B Cell Sensitization to Helminthic Infection Develops In Utero in Humans

Abstract

AbstractHuman neonates are generally deficient in their ability to generate humoral immunity. This deficiency is thought to reflect physiologic immaturity of T and B cell function and lack of previous exposure to exogenous Ags. To determine whether neonatal humoral immunity can be modified by maternal helminth infection during pregnancy, we assessed Ig production by cord blood lymphocytes from healthy newborns of mothers living in an area of Kenya where schistosomiasis, bancroftian filariasis, and geohelminth infections are endemic. Twelve of 40 and 17 of 39 cord blood lymphocyte preparations from healthy newborns in Coast Province, Kenya, spontaneously made polyclonal IgE (range, 0.15–21 ng/ml) and IgG (1.6–10.1 ng/ml) in vitro.
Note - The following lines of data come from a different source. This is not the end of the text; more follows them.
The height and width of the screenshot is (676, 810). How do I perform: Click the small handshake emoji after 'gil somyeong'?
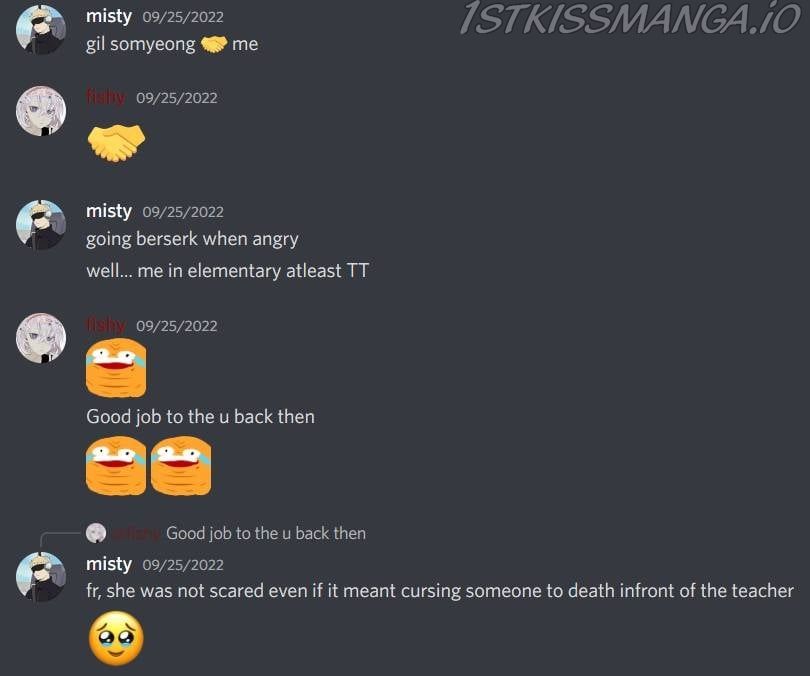tap(213, 44)
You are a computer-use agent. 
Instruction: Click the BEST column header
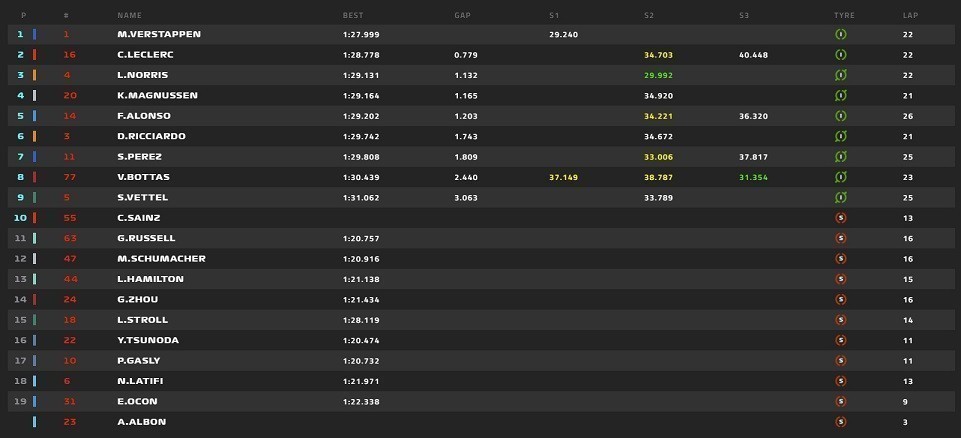coord(353,15)
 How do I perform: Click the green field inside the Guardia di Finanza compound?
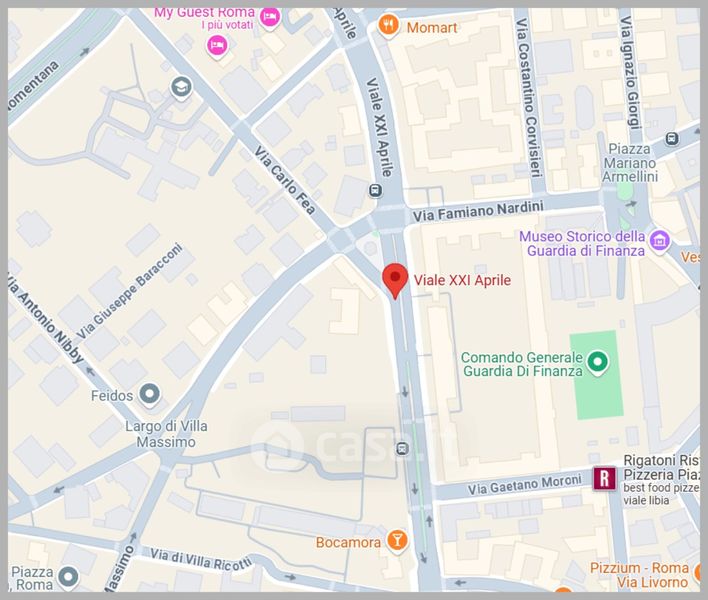tap(596, 375)
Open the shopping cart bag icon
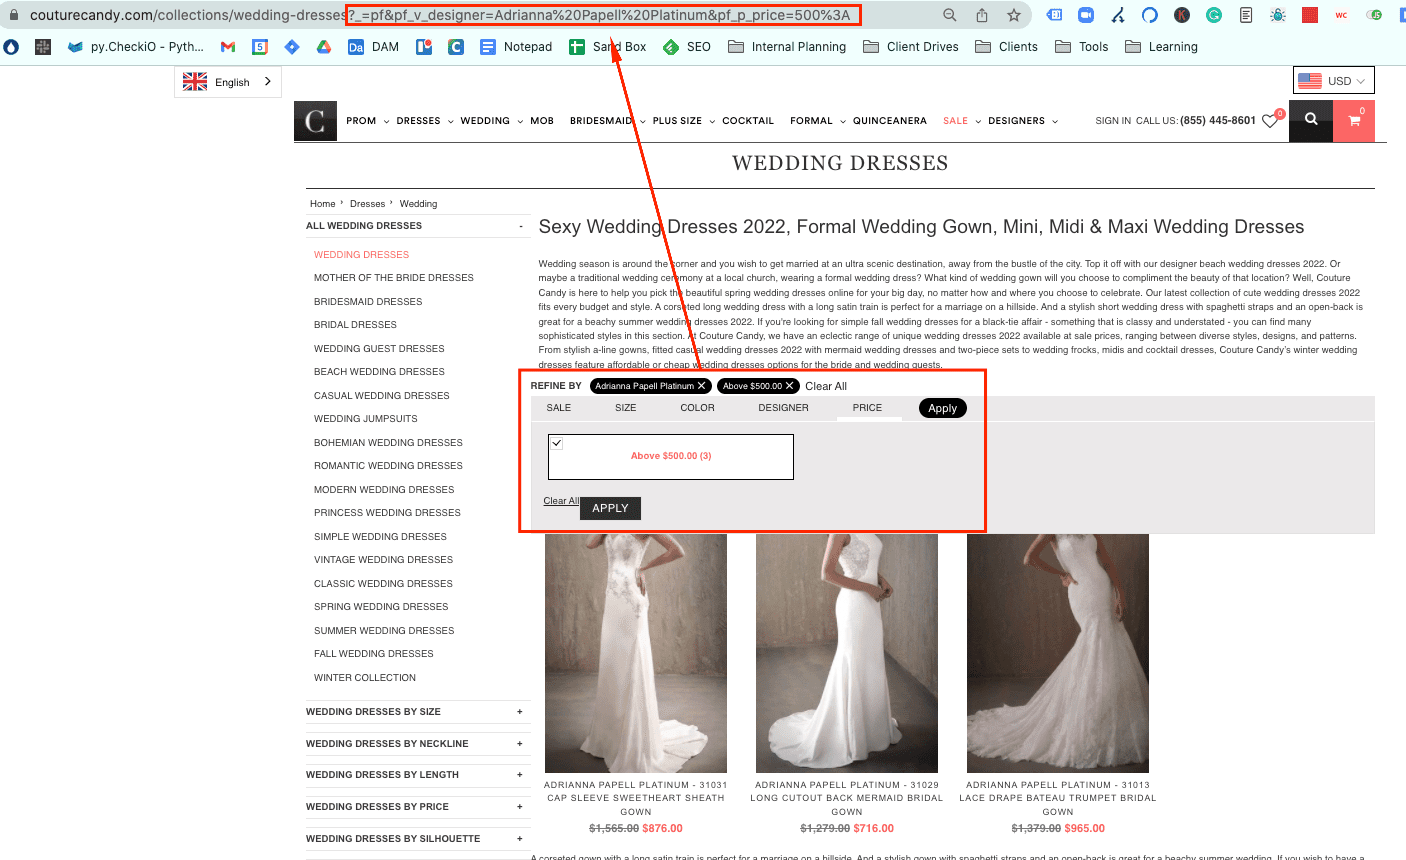 coord(1354,120)
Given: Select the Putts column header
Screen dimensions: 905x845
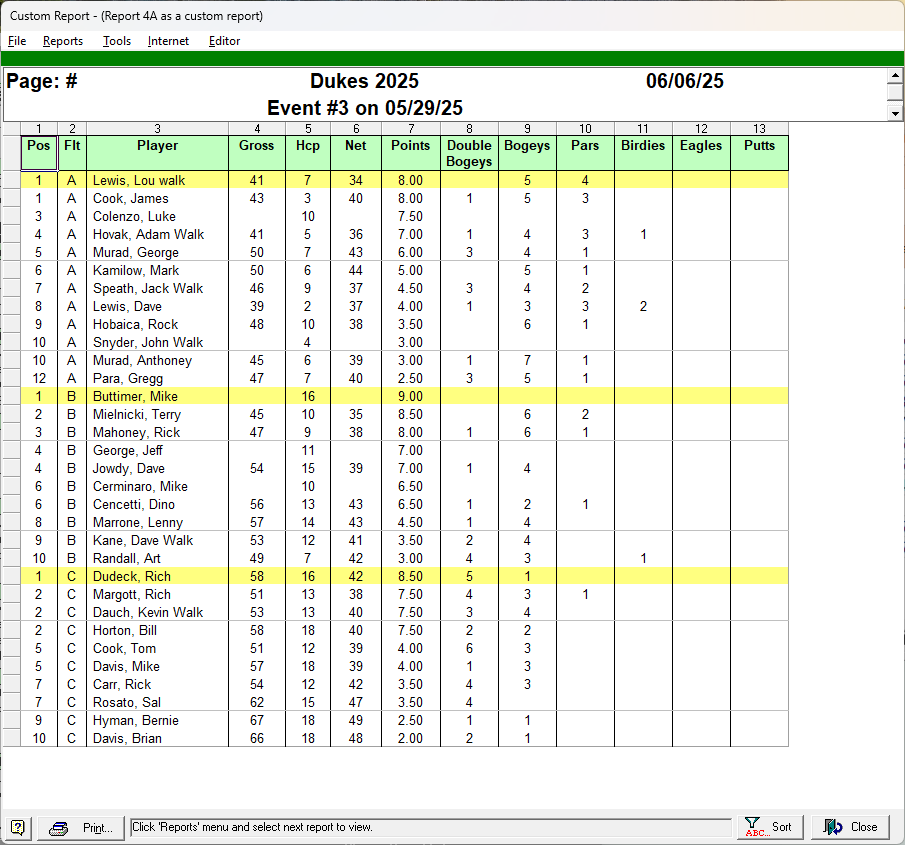Looking at the screenshot, I should tap(759, 146).
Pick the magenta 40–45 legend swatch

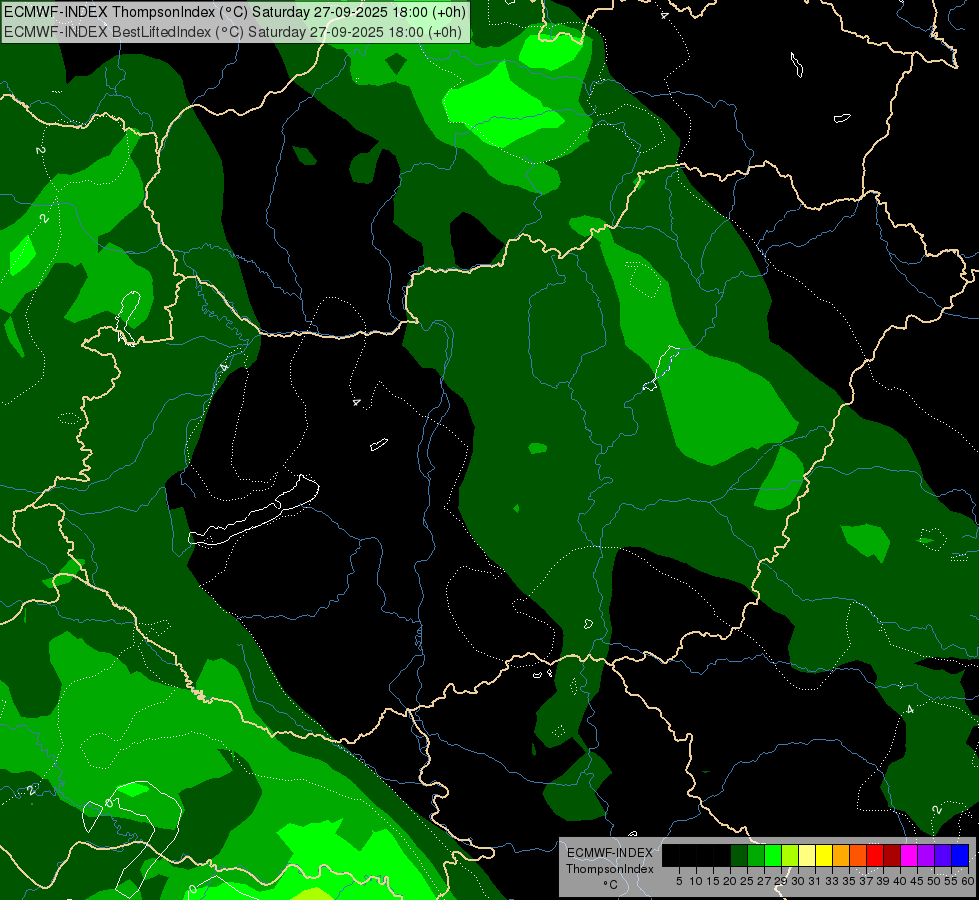(x=909, y=855)
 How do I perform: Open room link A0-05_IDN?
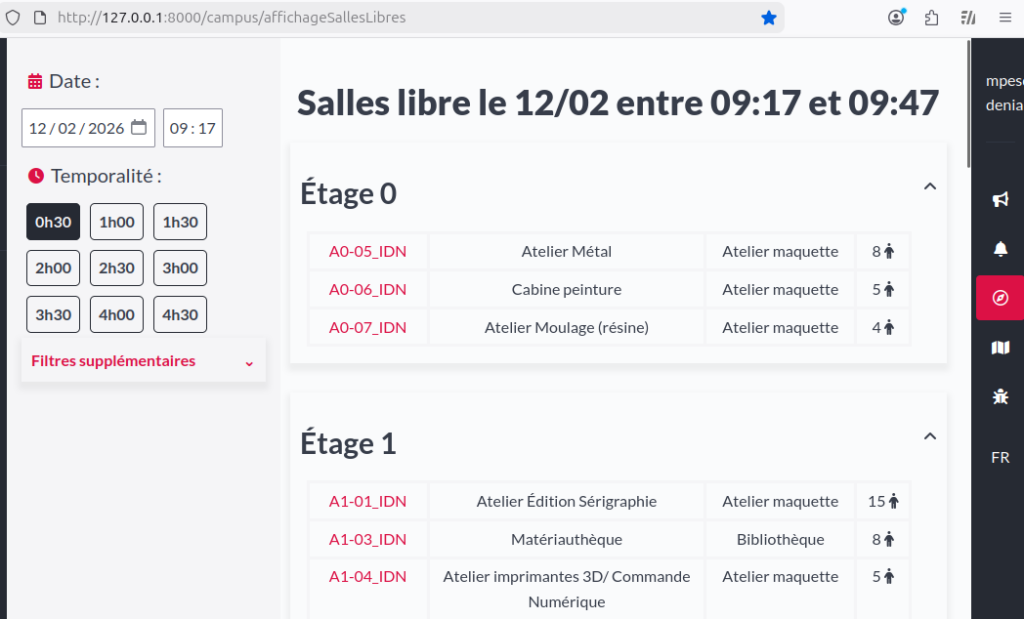[x=368, y=252]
In vitro IgE synthesis by cord blood lymphocytes (CBL) was, on the average, 10-fold less than that of PBMC of Kenyan mothers (1.1–98 ng/ml) and was undetectable for CBL from newborns delivered in the United States. Schistosome and filarial Ags stimulated a 3- to >100-fold increase in the production of polyclonal IgE and parasite-specific IgG Abs by lymphocytes from 10 of 40 and 6 of 39 Kenyan newborns, respectively. CBL observed to have helminth Ag-driven B cell responses were more likely to be from newborns of schistosome- or filaria-infected mothers than from uninfected mothers (p < 0.05). These data indicate that the human fetus can be sensitized in utero to produce helminth-specific B cells and that neonatal B cells are intrinsically capable of IgE and IgG production.